_DIRECTION_
Reproduce only the part of the rows that opens with the line containing "At what coordinates should I click to accomplish: Click" and closes with the line containing "click(x=88, y=47)", both lines included, keeping the requests and scaling every coordinate in the answers by 0.25, rounded to whole numbers with halves rounded up. Leave the pictures out.

_DATASET ENTRIES_
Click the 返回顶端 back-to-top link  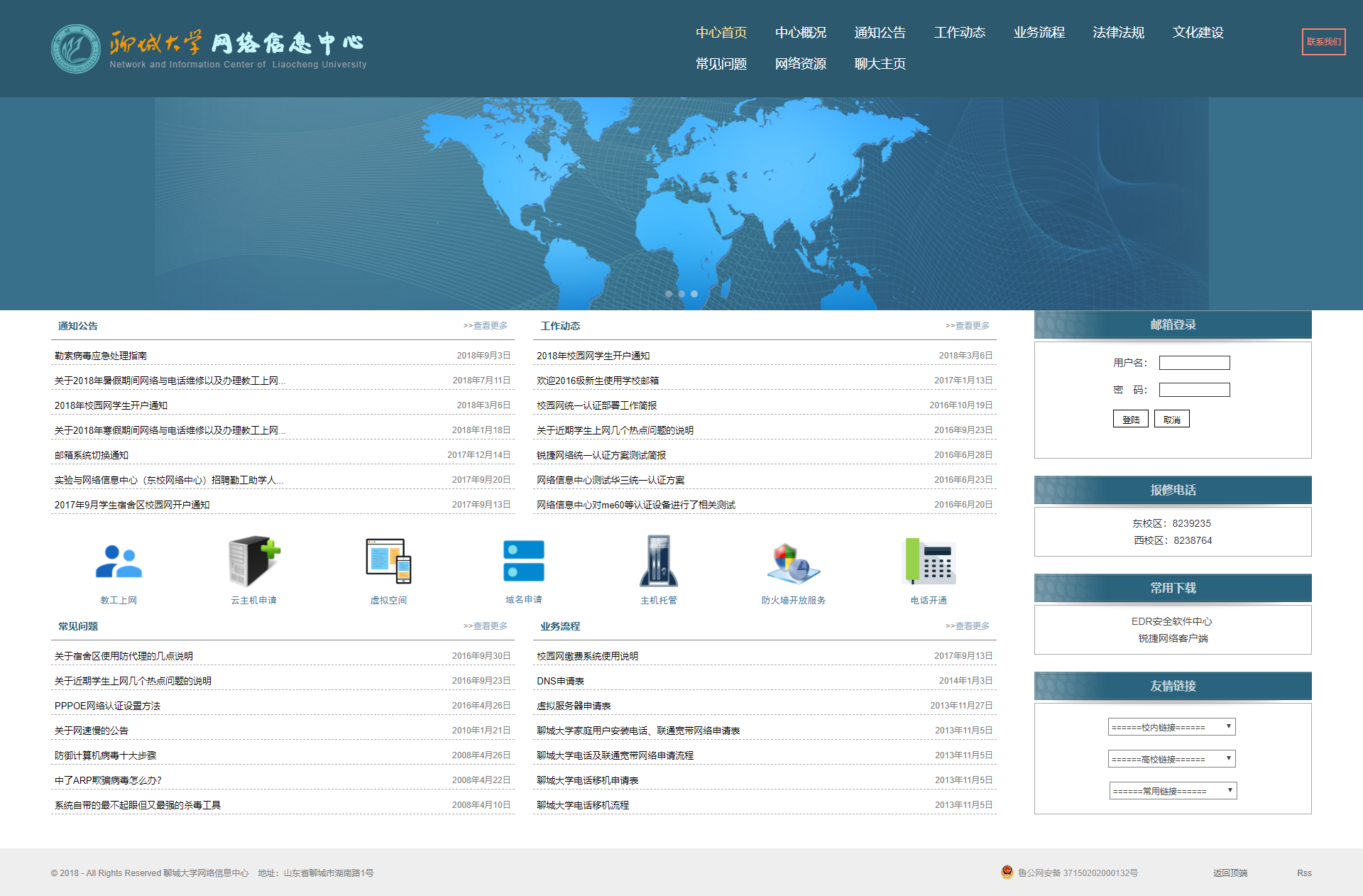[x=1230, y=873]
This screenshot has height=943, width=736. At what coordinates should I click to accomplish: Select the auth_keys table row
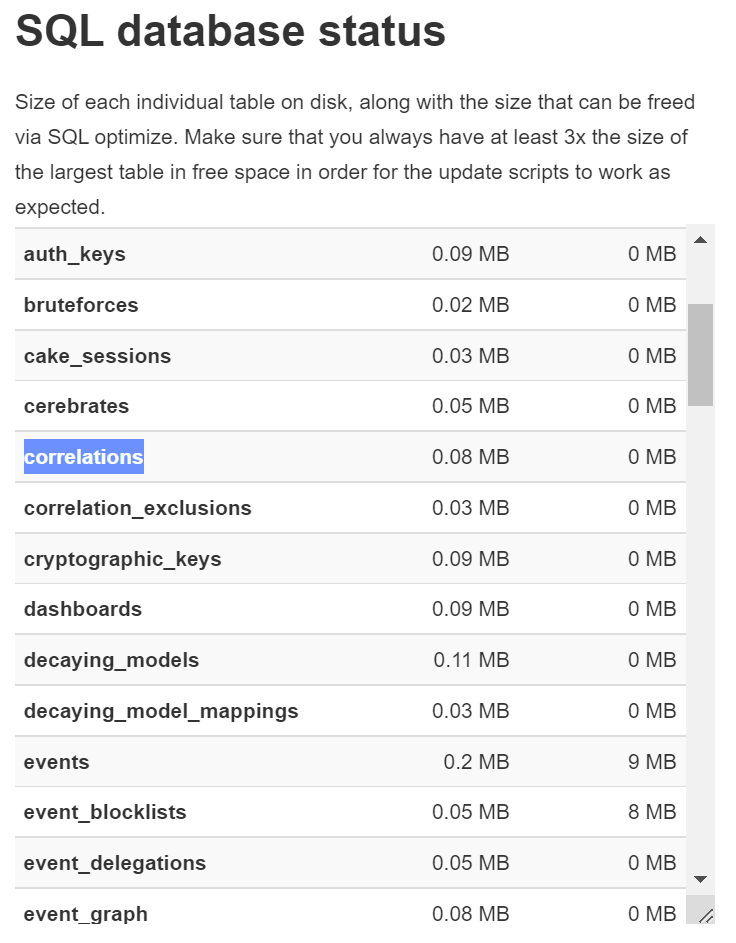pyautogui.click(x=74, y=254)
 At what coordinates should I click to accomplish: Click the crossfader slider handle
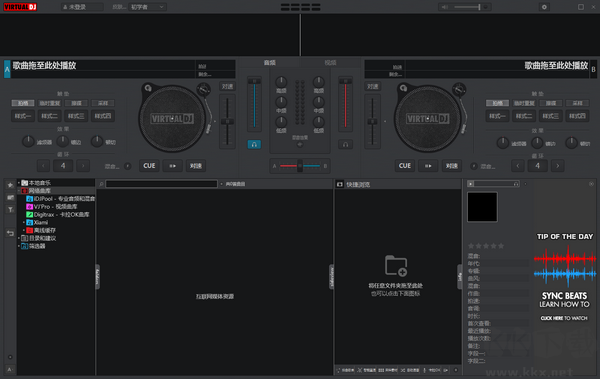300,166
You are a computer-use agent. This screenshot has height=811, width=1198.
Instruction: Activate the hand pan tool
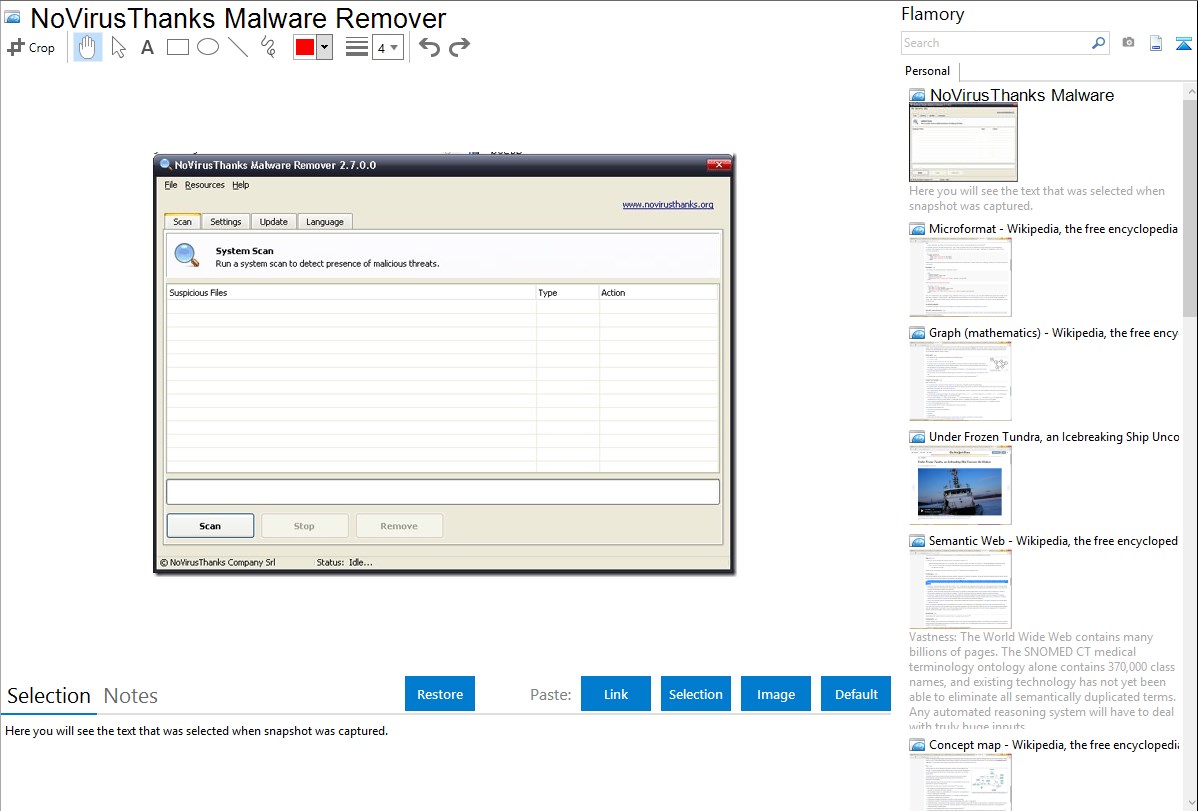click(x=88, y=47)
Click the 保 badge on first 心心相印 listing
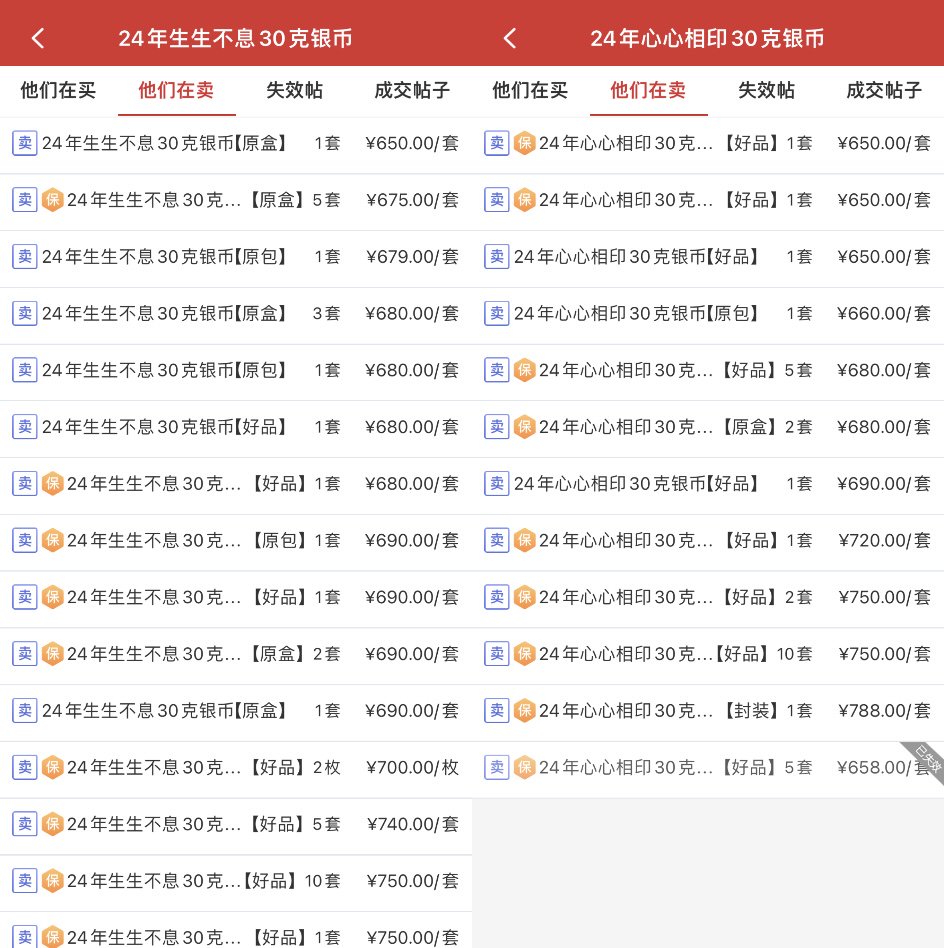The width and height of the screenshot is (944, 948). click(525, 143)
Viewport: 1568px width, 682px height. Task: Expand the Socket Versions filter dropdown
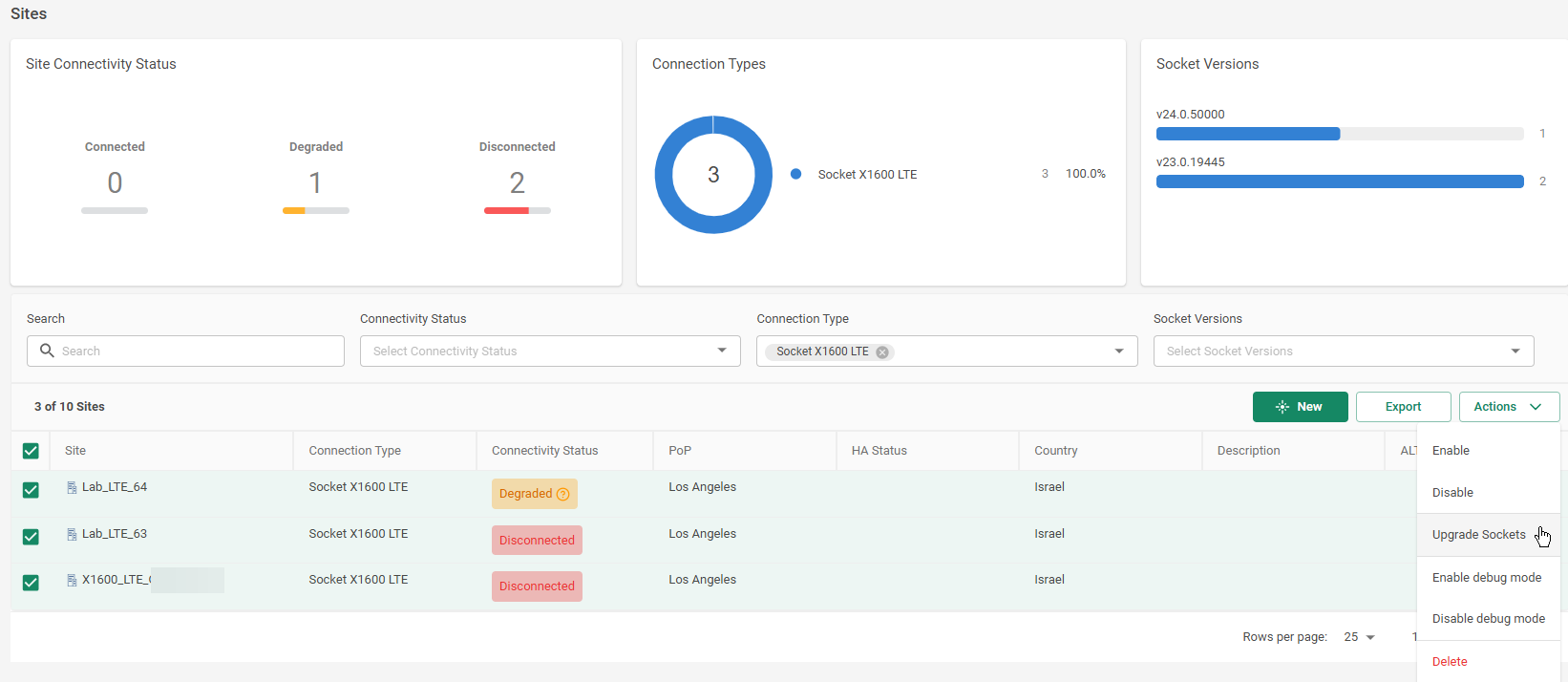(x=1343, y=351)
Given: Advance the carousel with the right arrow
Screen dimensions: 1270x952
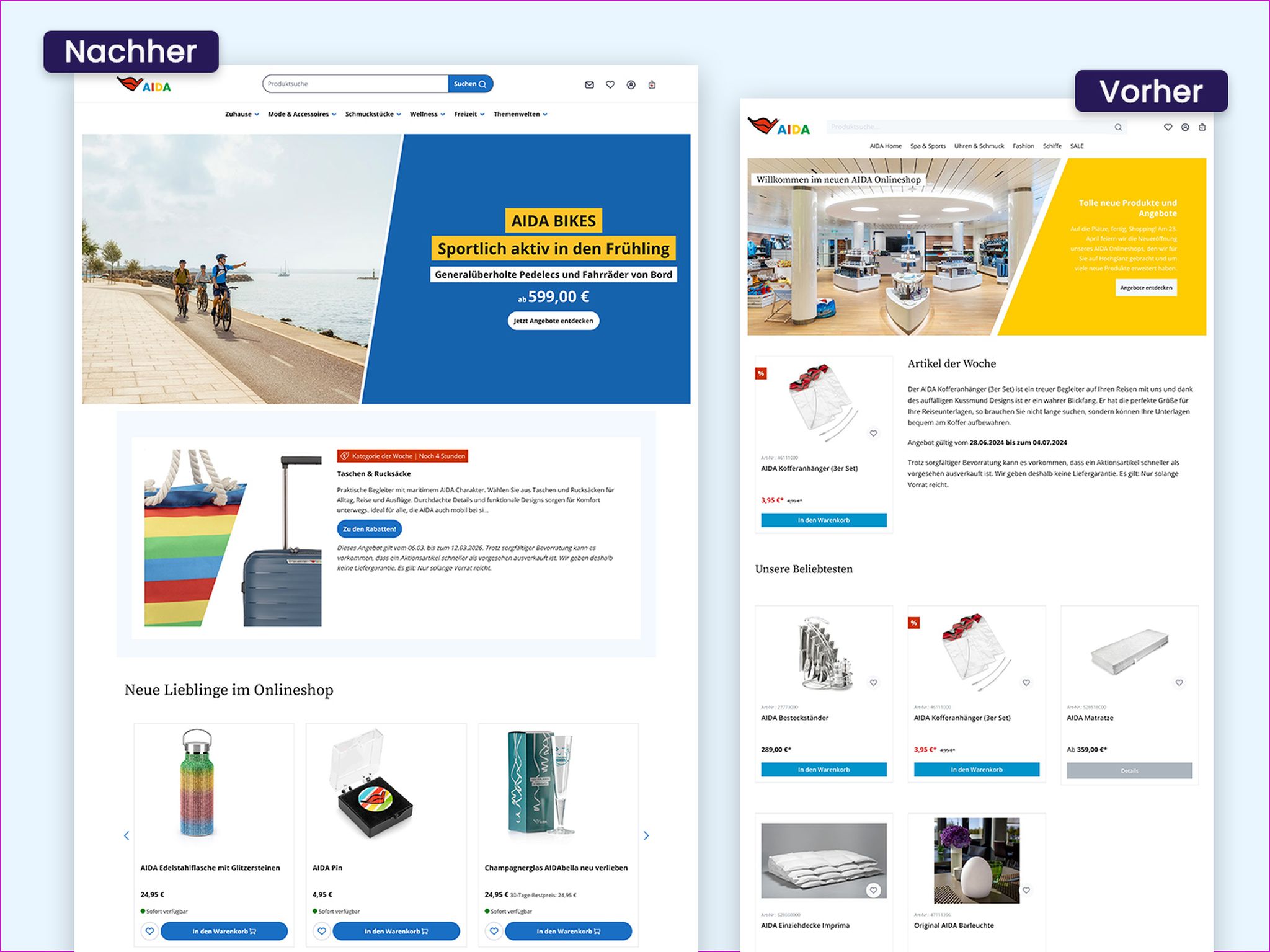Looking at the screenshot, I should pyautogui.click(x=646, y=835).
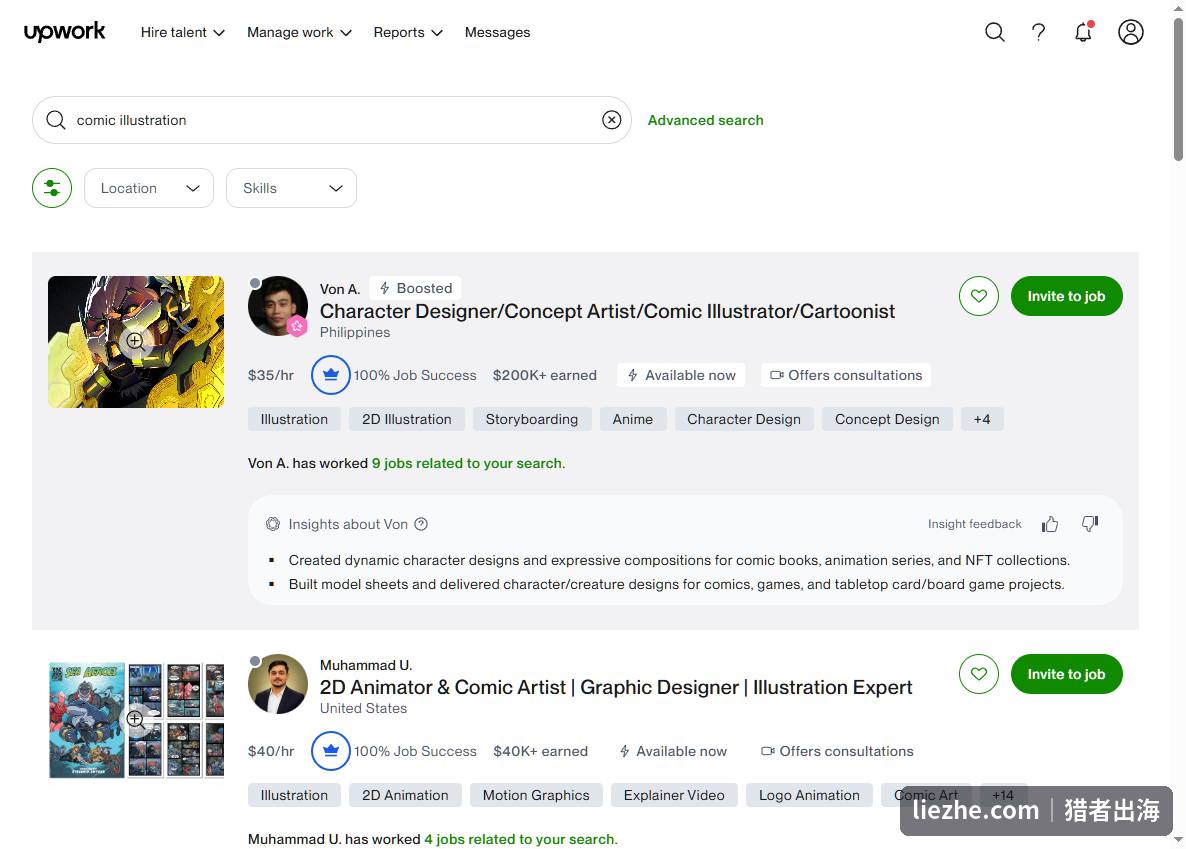
Task: Click help icon beside Insights about Von
Action: [x=421, y=524]
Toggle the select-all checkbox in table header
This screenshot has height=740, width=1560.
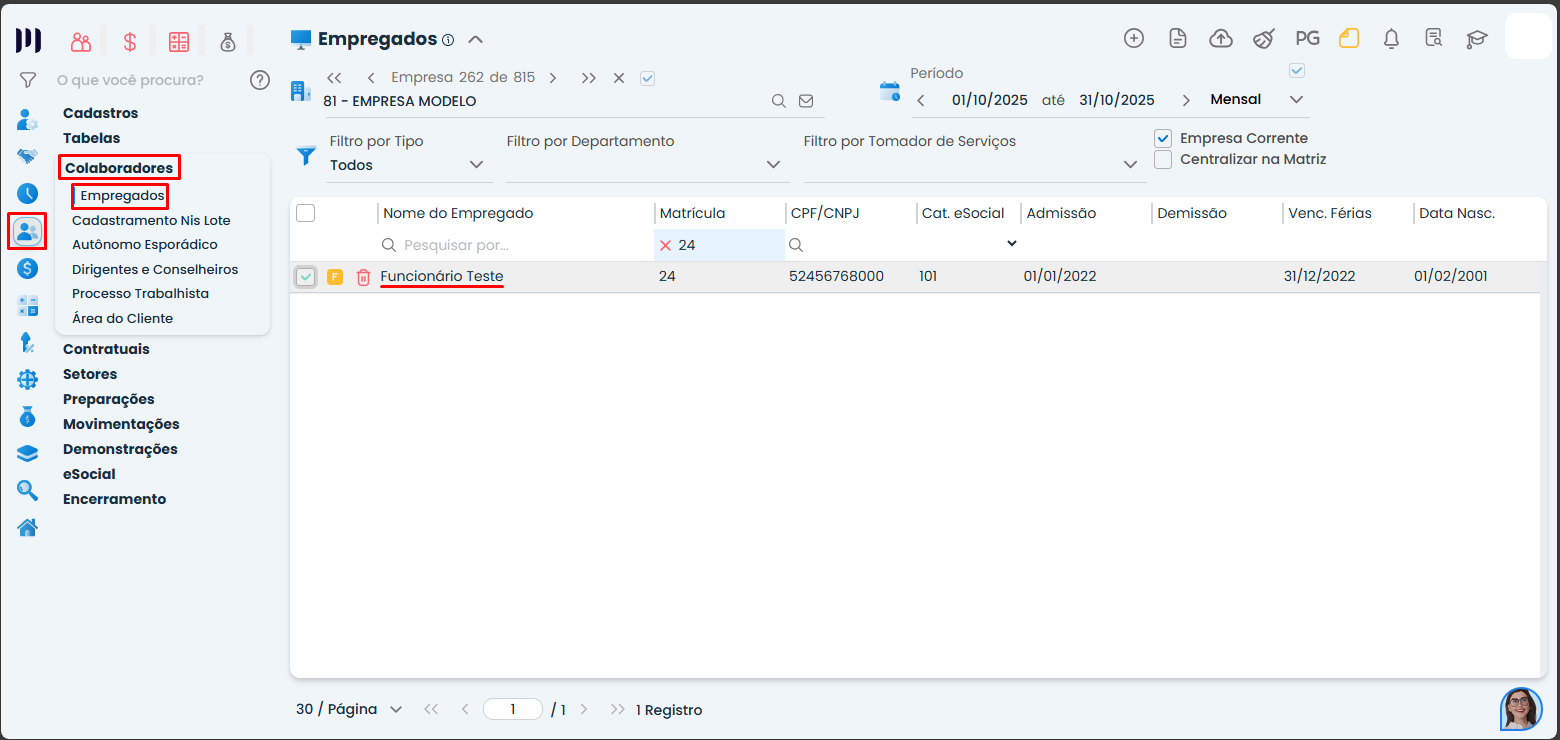tap(306, 213)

_RESULT OF THIS TASK_
 At what coordinates should I click to accomplish: Click the crossfader slider handle
75,42
You are a computer-use agent. This screenshot has height=811, width=1198.
Instruction: Activate the hand pan tool
click(x=22, y=12)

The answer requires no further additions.